The UK construction activity recovered at a robust pace in February as the rebound in commercial activity and a positive contribution from civil engineering were offset the housing market weakness, survey results from S&P Global showed Monday.
The Chartered Institute of Procurement & Supply construction Purchasing Managers’ Index climbed more-than-expected to 54.6 in February from 48.4 in January. The expected reading was 49.1.
The score has exceeded the neutral 50.0 mark for the first time in three months. The reading also signaled the biggest growth in construction since May 2022.
Commercial construction activity grew the most among the three broad categories in February. Civil engineering also returned to growth in February though the rate of growth was moderate.
However, residential building work contracted for the third consecutive month. Respondents cited elevated interest rates and cutbacks to new house building projects as reasons for the housing market weakness.
Overall new work picked up in February reflecting the turnaround in demand for commercial projects. Forthcoming project starts contributed to a moderate upturn in purchasing activity.

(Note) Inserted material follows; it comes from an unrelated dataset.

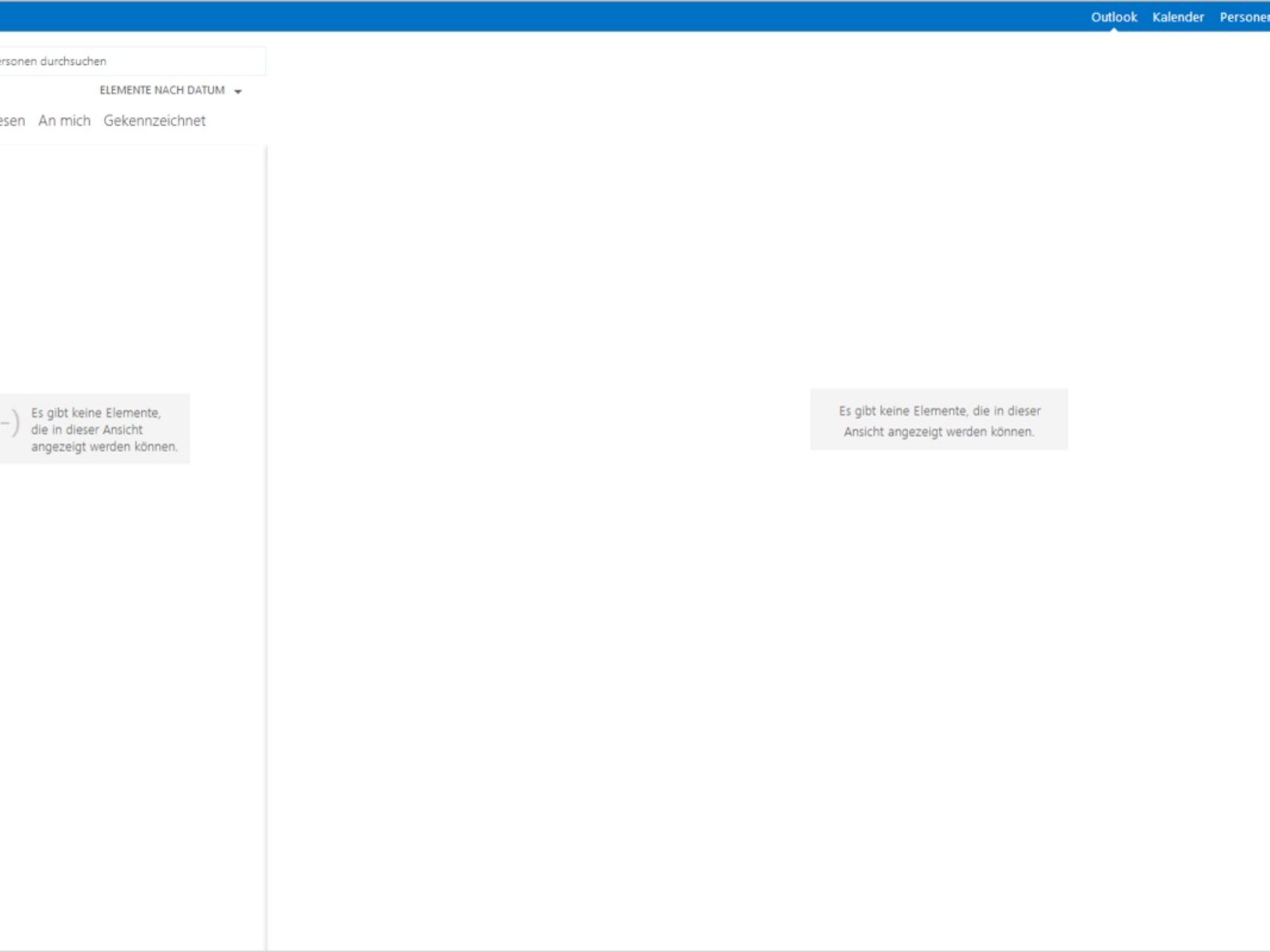Open the Personen view
The width and height of the screenshot is (1270, 952).
1246,17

The survey showed a slowdown in input price inflation as there was a better alignment of demand and supply in the construction sector. Purchase prices increased at the slowest pace since November 2020.

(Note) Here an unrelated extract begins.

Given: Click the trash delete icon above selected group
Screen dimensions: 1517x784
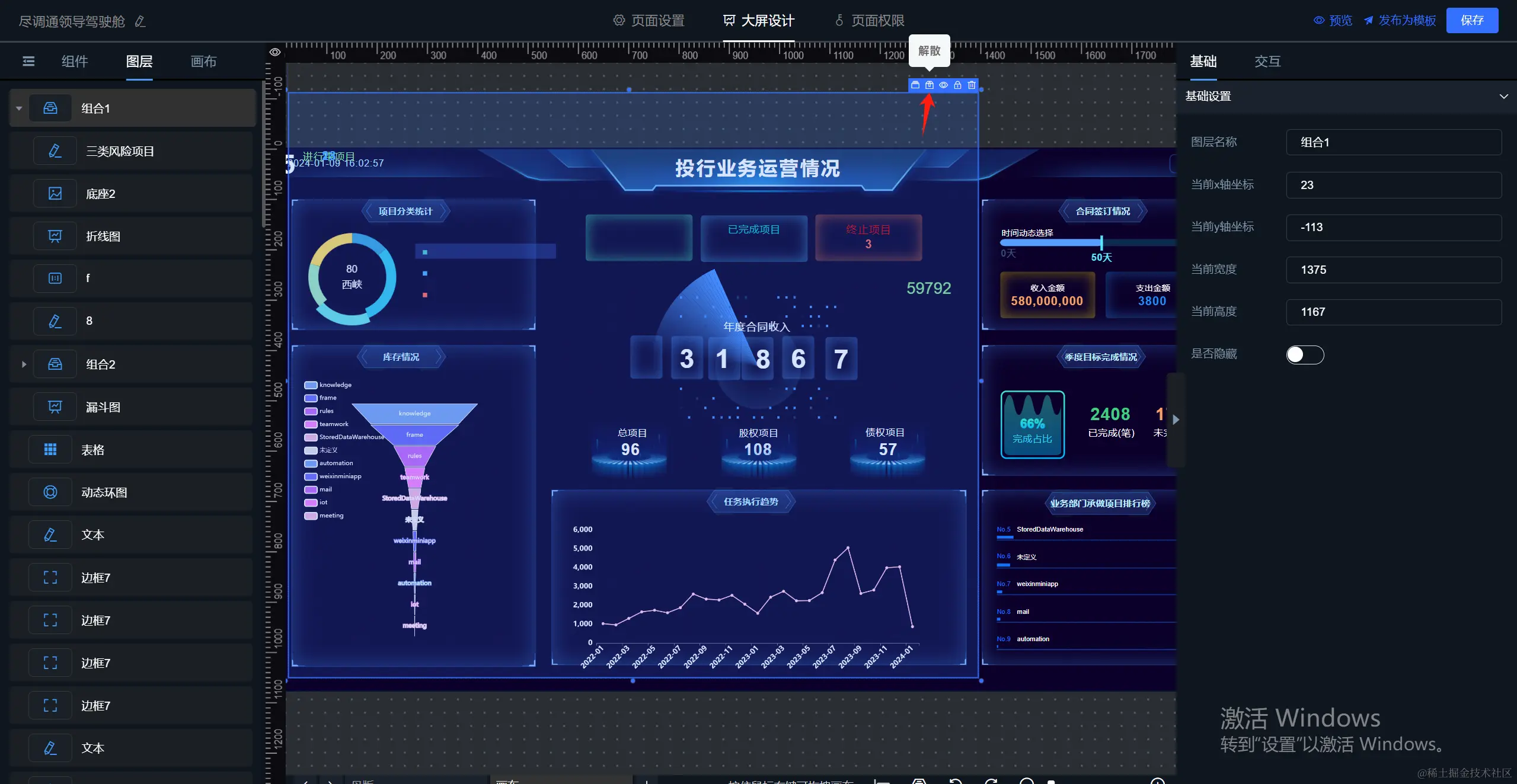Looking at the screenshot, I should [x=972, y=85].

Business expectations for the year ahead improved further from the 31-month low in December 2022. Optimism among companies was the highest in a year.
The survey also showed a moderate increase in employment numbers in February. However, measures to reduce costs continued to hold back recruitment.
Data released last week showed the continuing weakness in the UK residential property market.
House prices declined 1.1 percent in February to mark the first annual fall since June 2020 and also the biggest fall in a decade, the Nationwide survey revealed.
The Bank of England data showed that mortgage approvals for house purchases declined for the fifth consecutive month in January.